───── INFORMATION PROVIDED ─────
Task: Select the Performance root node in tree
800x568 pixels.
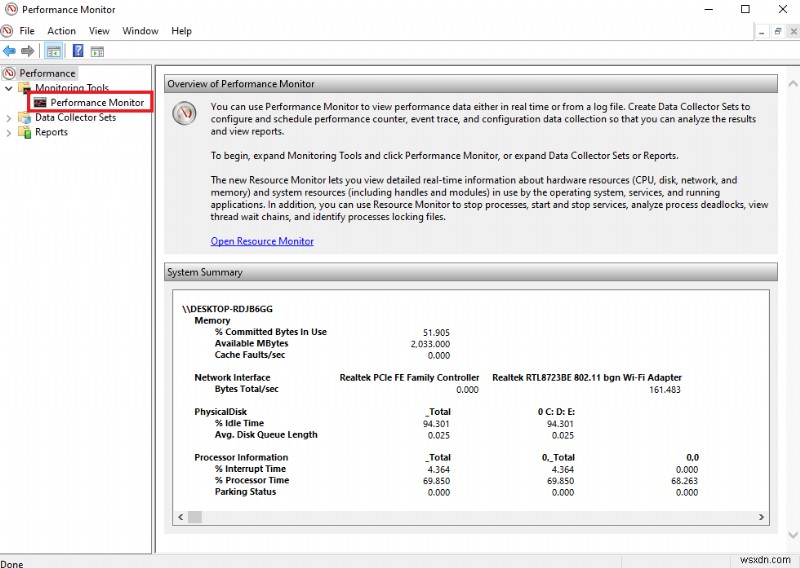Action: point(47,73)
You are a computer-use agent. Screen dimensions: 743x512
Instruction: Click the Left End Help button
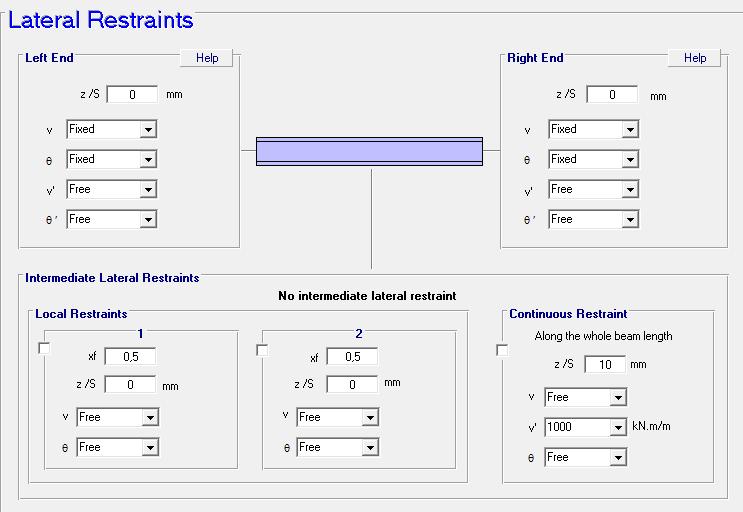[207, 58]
─────
───── INFORMATION PROVIDED ─────
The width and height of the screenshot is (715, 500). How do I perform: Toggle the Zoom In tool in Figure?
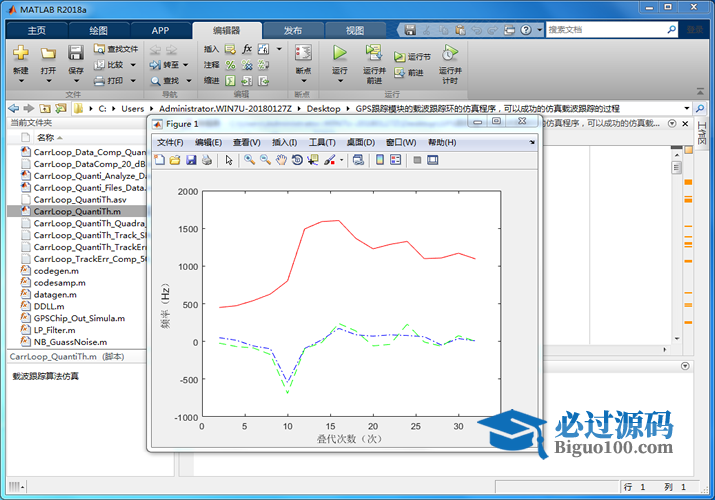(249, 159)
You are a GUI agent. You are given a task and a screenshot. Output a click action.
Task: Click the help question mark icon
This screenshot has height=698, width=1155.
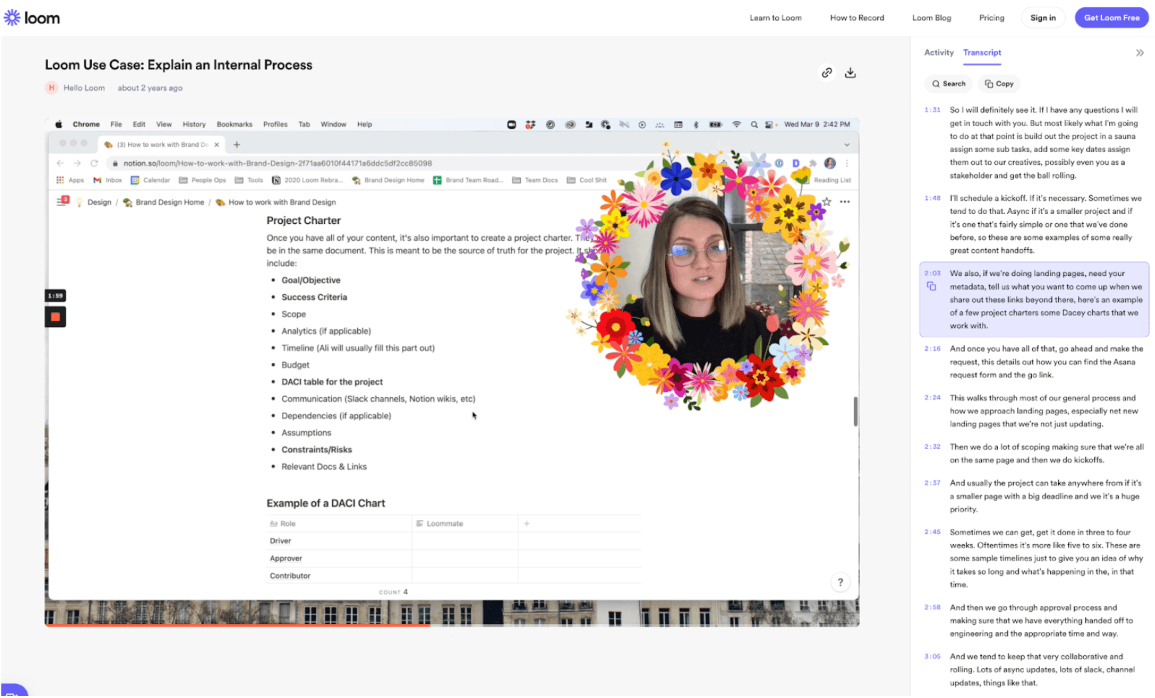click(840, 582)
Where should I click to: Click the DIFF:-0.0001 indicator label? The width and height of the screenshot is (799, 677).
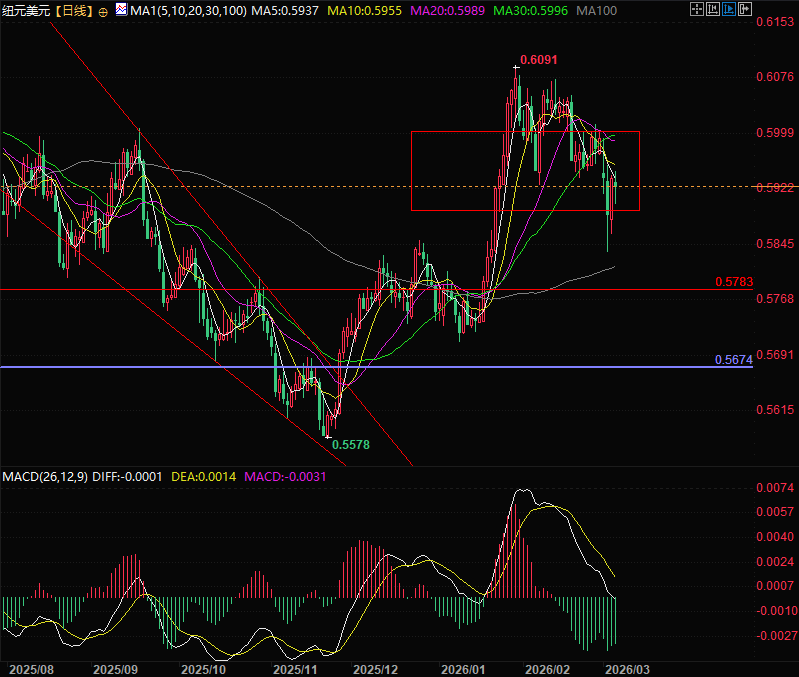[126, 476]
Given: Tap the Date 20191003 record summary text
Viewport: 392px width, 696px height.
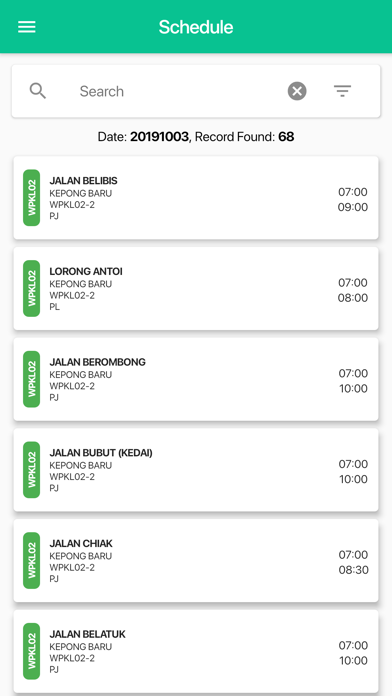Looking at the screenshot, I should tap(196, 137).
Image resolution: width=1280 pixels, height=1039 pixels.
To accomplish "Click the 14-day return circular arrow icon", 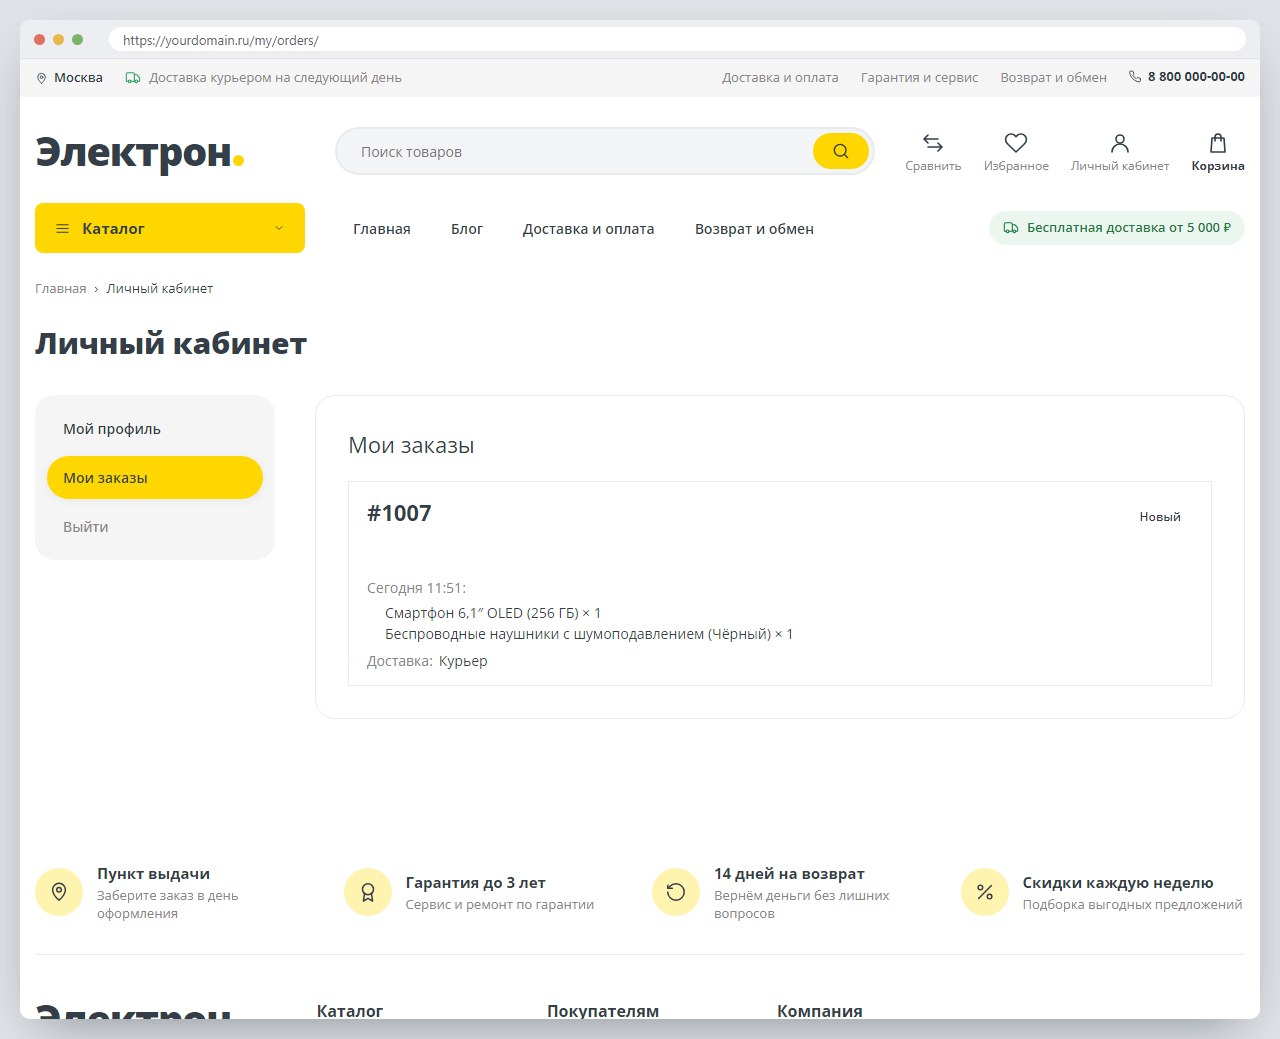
─────
───── INFORMATION PROVIDED ─────
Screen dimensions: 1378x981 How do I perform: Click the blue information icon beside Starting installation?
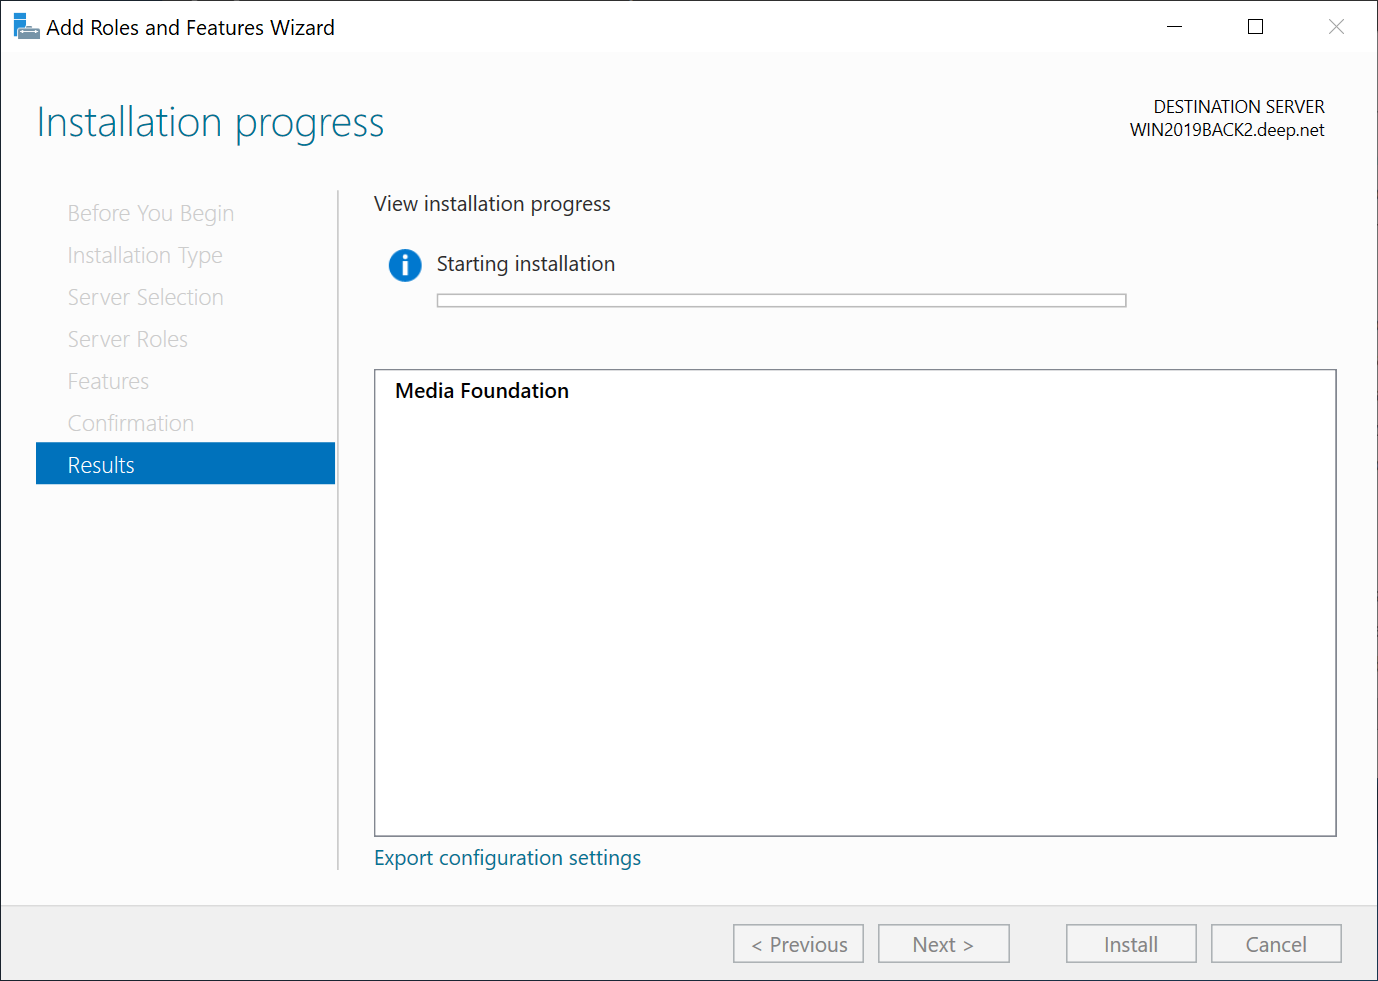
─────
▸ **GOAL OF THE EXERCISE**: Looking at the listing above, which lines run from the one containing "This screenshot has height=698, width=1155." through the one containing "the 14-day return"? Print exactly those, ends included, pictures excluded.

▸ **RESULT FOR THIS TASK**:
This screenshot has height=698, width=1155.
click(840, 582)
Where should I click to: Click the DIFF:-0.0001 indicator label? The width and height of the screenshot is (799, 677).
[126, 476]
Given: Tap the Date 20191003 record summary text
Viewport: 392px width, 696px height.
Looking at the screenshot, I should tap(196, 137).
Image resolution: width=1280 pixels, height=1039 pixels.
To accomplish "Click the 14-day return circular arrow icon", 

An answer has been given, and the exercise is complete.